Entre el “tienes que” y el “deberías”, entre el amor que desgasta y las palabras que cortan.
A veces estás tan metida en una relación que te olvidas de ti. Te olvidas de tu voz. De lo que te gustaba. De quién eras antes de que te dijeran cómo deberías ser.
Yo sé lo que es eso.
Sé lo que es estar con alguien que te controla, que te hace dudar de ti, que te hace sentir pequeña. Sé lo que es pensar que la vida solo tiene sentido si estás con alguien. Que estar sola es un fracaso. Que tu valor depende del otro.

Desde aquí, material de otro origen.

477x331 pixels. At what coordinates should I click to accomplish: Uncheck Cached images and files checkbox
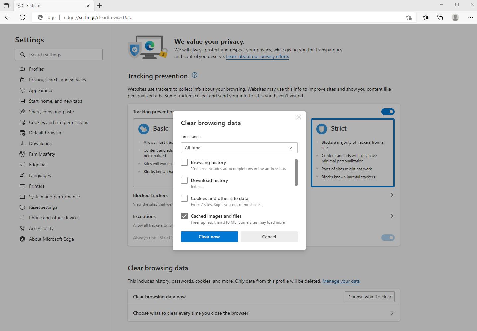184,216
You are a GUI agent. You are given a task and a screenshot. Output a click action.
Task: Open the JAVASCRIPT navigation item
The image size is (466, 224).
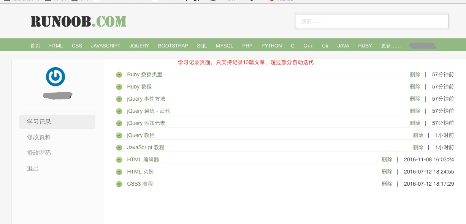[106, 46]
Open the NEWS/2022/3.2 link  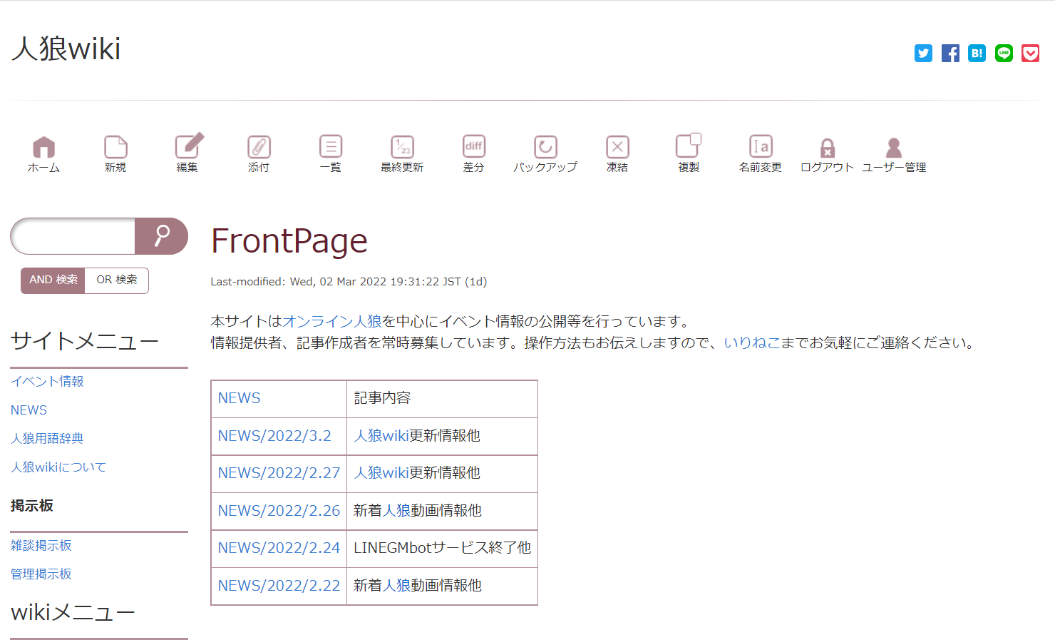click(274, 436)
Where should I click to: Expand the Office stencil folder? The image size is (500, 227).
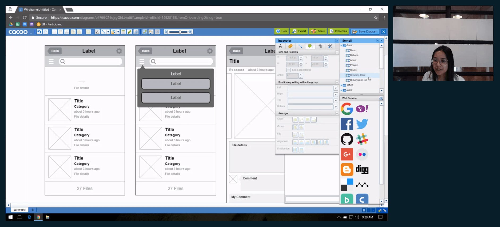coord(341,85)
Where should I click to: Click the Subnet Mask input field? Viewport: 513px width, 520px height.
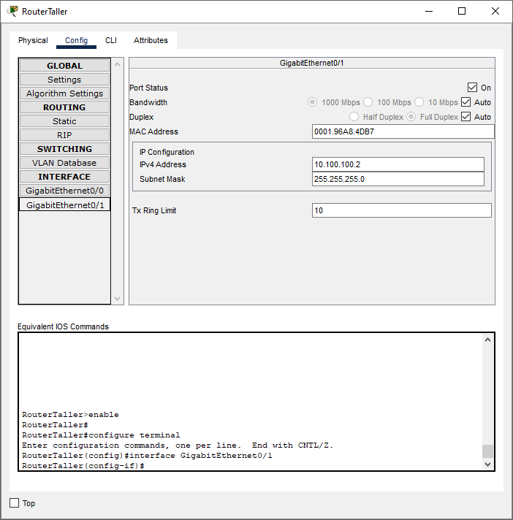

Pero te digo algo, y te lo digo con el alma:
No es así.
Tú no naciste para ser la sombra de nadie.
Naciste para brillar, para reír a carcajadas, para caminar a tu ritmo, para ser libre.
Y ¿sabes qué? Estar sola también es hermoso. Es descubrir que puedes hacer mil cosas contigo misma. Que puedes sanar, crecer, viajar, reír, crear, y sobre todo: elegirte.
No necesitas que nadie te apruebe.
No necesitas estar en una relación para sentirte completa.
No estás rota. No estás sola. Estás volviendo a ti. Y eso es lo más poderoso que puedes hacer.
Así que si estás pasando por algo así, te abrazo. Y te animo:
Encuentra tu voz. Recupera tu espacio. Vuelve a ti.
Porque la libertad, la alegría y la paz no están en manos de nadie más. Están en ti.
Y lo mejor de todo… es que siempre han estado ahí.